- [Activity] From the listing below, pick out each line with the word "computer".

+-------+

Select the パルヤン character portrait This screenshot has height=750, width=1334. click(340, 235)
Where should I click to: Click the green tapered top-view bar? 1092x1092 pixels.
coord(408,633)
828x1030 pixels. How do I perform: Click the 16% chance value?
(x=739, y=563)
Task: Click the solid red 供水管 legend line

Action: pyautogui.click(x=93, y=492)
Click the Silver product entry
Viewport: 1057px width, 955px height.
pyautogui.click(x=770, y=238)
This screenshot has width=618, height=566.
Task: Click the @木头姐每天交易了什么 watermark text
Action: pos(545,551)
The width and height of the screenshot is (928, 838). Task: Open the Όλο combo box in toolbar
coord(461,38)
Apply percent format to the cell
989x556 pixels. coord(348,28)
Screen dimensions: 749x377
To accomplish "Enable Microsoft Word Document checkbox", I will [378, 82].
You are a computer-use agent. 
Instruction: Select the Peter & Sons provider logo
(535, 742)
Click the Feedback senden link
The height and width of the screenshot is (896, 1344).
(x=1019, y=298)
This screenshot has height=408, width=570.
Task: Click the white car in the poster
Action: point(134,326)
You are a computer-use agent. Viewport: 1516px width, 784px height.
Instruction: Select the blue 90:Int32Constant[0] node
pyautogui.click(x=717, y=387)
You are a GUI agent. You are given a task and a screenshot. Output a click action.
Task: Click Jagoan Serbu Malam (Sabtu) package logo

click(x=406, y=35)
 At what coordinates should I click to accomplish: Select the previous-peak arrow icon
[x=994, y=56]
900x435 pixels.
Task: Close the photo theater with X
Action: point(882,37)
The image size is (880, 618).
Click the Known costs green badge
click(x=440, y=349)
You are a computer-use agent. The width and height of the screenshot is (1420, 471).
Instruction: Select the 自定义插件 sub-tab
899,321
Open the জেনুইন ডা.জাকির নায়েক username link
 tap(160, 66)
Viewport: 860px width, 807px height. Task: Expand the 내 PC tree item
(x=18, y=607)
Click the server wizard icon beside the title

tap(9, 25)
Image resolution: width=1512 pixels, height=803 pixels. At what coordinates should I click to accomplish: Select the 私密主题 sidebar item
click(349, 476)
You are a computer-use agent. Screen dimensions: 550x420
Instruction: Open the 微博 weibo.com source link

+-------+

- [Reply to the task]
You are a computer-use agent. 
You are a computer-use agent. Viewport: 1516px width, 784px height.
You are a computer-use agent. The width and height of the screenshot is (1420, 471).
You are a computer-use agent. Screen dimensions: 550x420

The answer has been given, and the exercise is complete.